The task:
Copy out the lines from the one containing "Task: Click the Labels icon" through the last line below, both included, without changing them. Leave the pictures out of your answer.

* BEGIN *

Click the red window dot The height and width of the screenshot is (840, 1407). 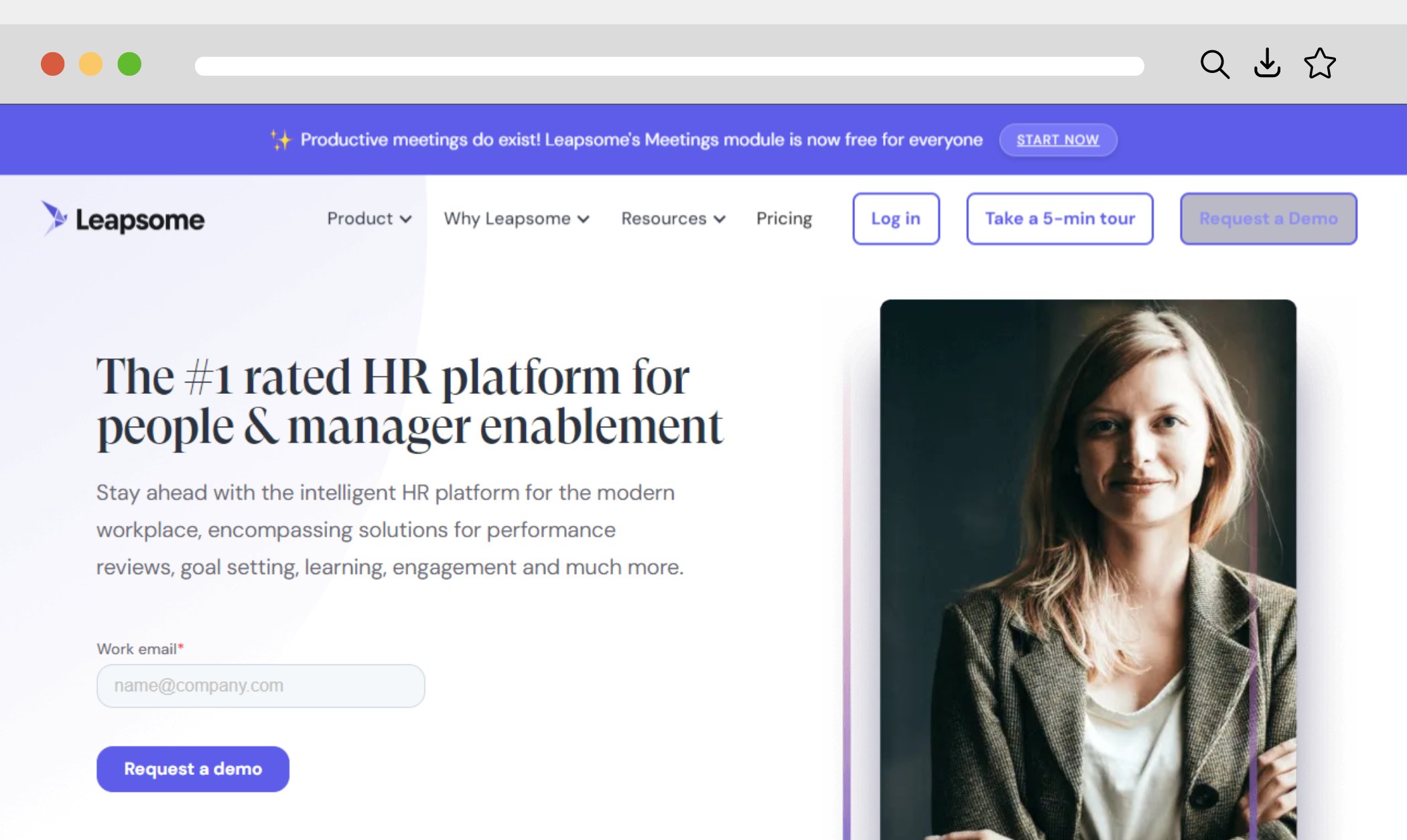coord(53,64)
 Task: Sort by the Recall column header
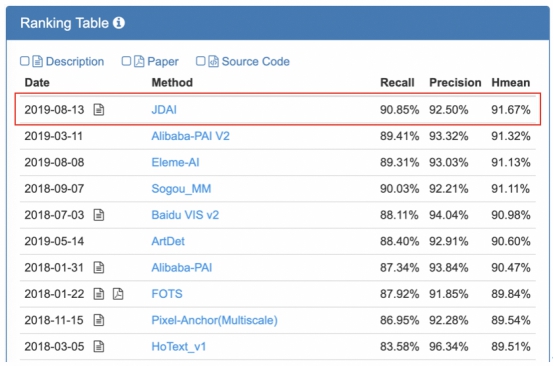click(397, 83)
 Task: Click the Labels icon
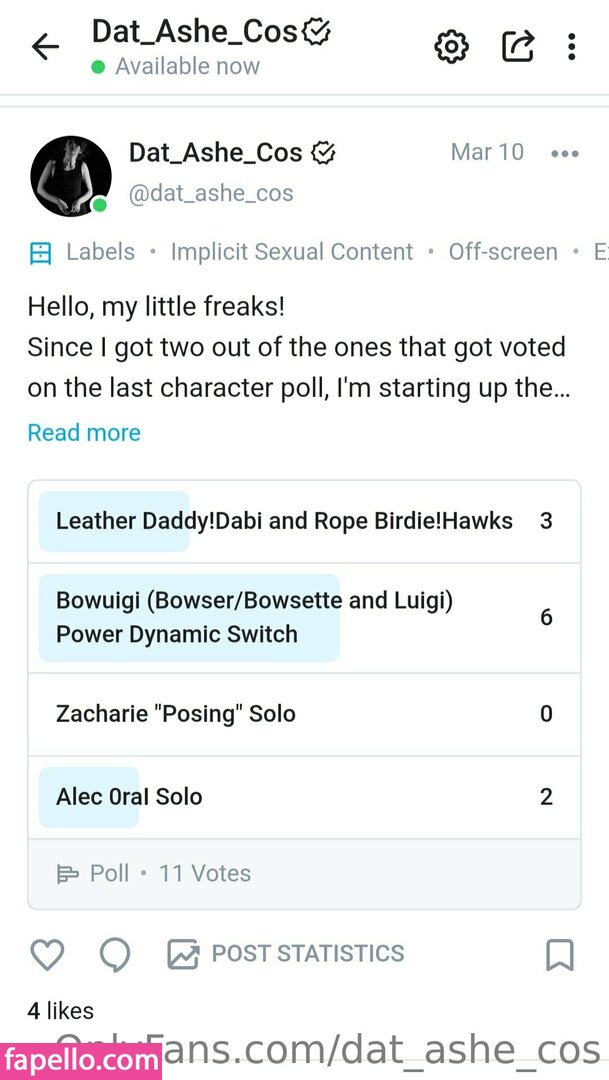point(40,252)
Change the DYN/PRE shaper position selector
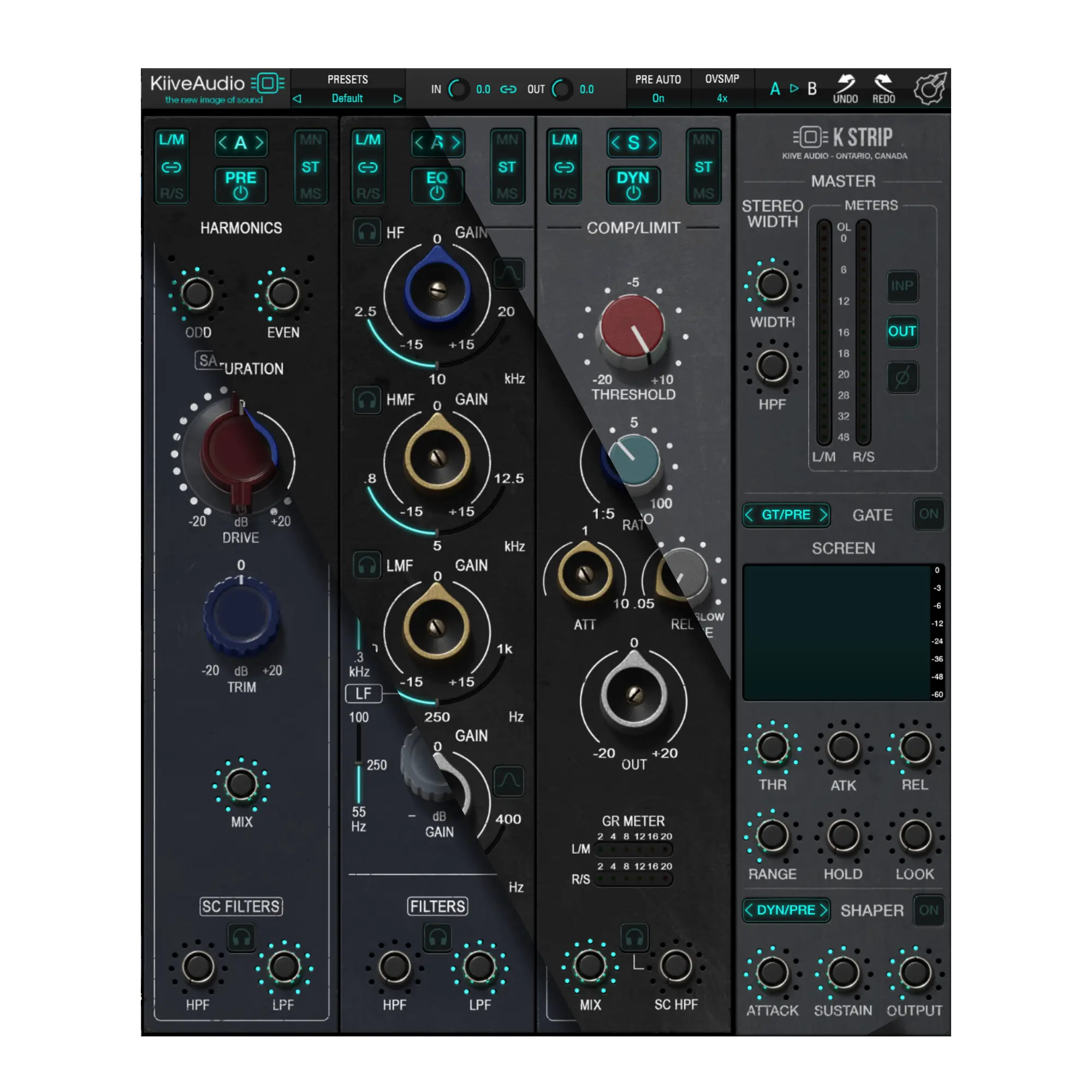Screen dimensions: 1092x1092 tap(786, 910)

* END *

Correct response:
 Task: Click the Labels icon
point(40,252)
Change the DYN/PRE shaper position selector
Screen dimensions: 1092x1092 tap(786, 910)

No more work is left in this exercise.